Windows, TPM, MEM, and Intune: Issues when changing the motherboard

[German]I'm posting a short piece of information here on the blog because this topic will probably affect more and more administrators of Windows 10/11 systems in the coming months and years. We are securing the systems more and more, among other things with TPM. But what happens if a mainboard becomes defective and has to be replaced? That can result in the device no longer being recognized for Azure Active Directory, Windows AutoPilot, etc.

I came across this post on Twitter by JOYMALYA BASU ROY (MVP) and Senior Consultant/Architect – Microsoft Intune.

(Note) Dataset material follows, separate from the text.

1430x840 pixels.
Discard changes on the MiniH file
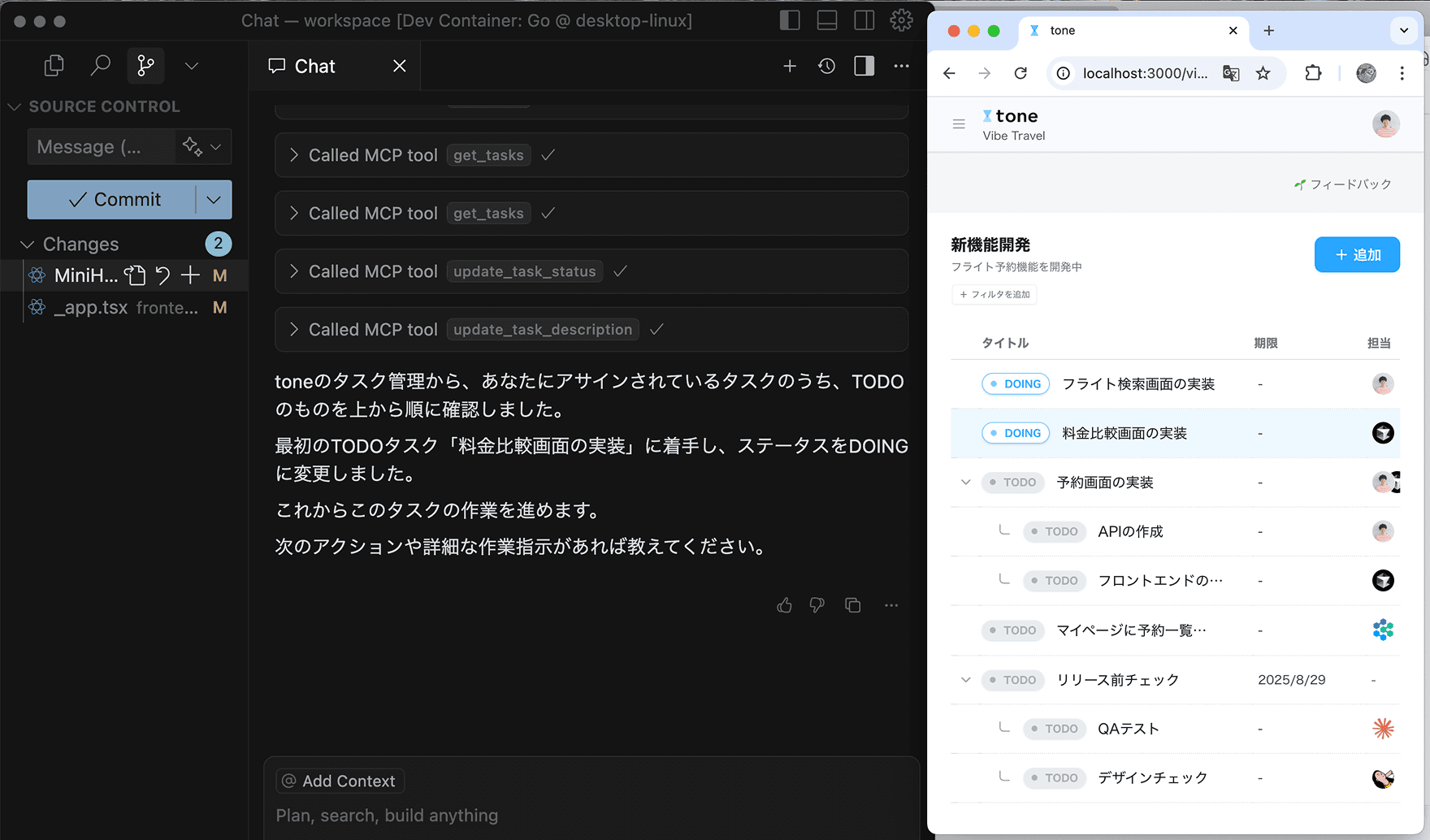(162, 275)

In this article, the author addresses the impact of replacing the system board for a device managed by Intune. The message: if a TPM 2.0-enabled MEM Intune-managed device undergoes a major hardware change, such as a system board replacement, it will cause the device to become unrecognizable to the management service – Azure AD, Intune, and the Autopilot service.

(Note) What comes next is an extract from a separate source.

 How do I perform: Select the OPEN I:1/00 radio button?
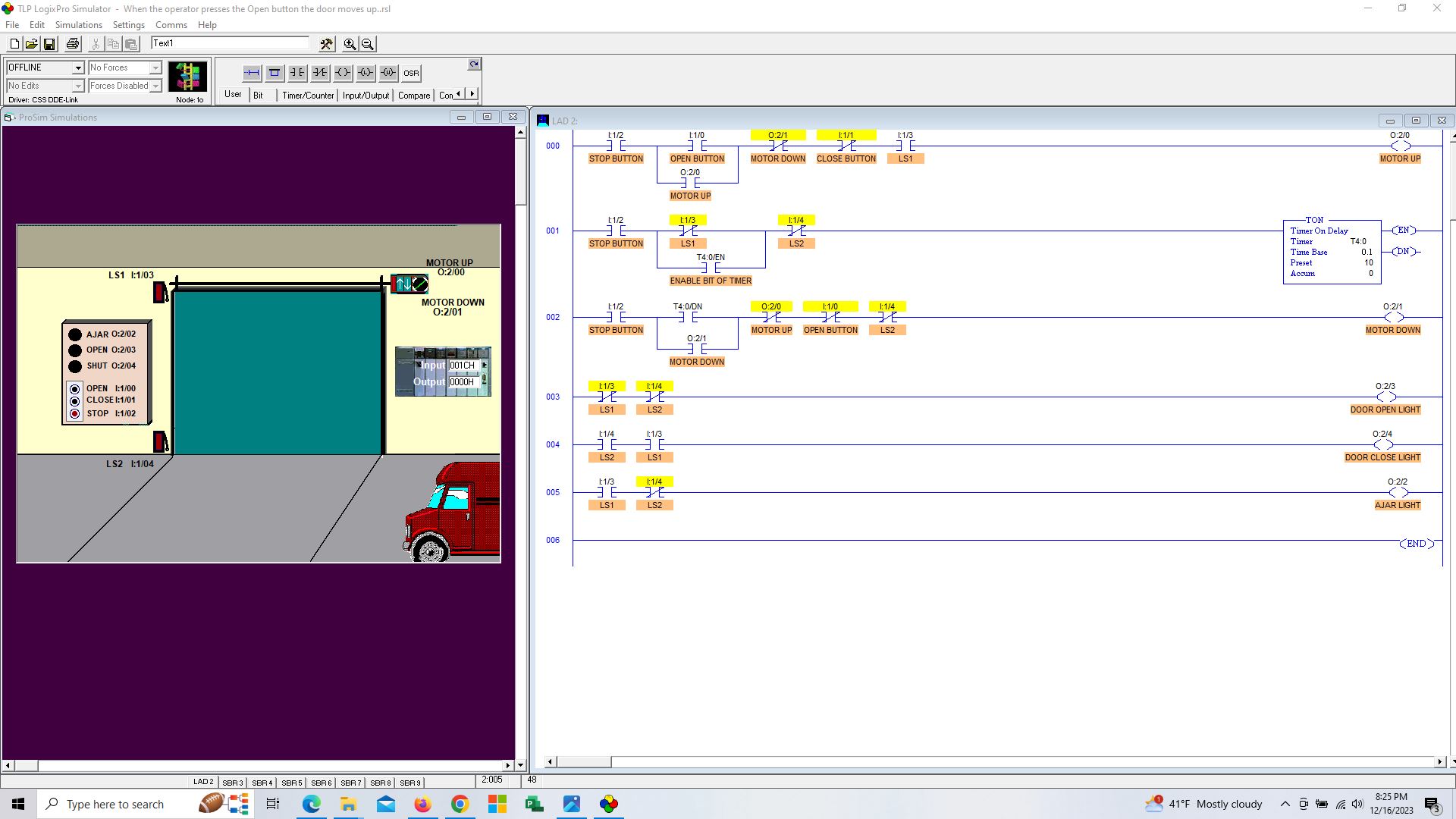[x=74, y=388]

If Bitlocker device/drive encryption was enabled on the device and not suspended prior to the system board replacement, the device will always enter Bitlocker recovery mode when attempting to boot after the replacement.

This is known to happen. Administrators should ensure that they either turn off Bitlocker protection or save the working recovery key before replacing the system board. If Bitlocker protection has not been disabled prior to replacement, the device is guaranteed to boot into the recovery screen after replacement. If the recovery key is not at hand, the system can no longer be used.

But even in cases where Windows 10/11 can be successfully booted from the recovery screen, chasms may open up because the modified TPM module leads to various problems. The blog post touches on a number of failure scenarios and their recovery. Perhaps of interest for administrators in this environment – or is it all well known?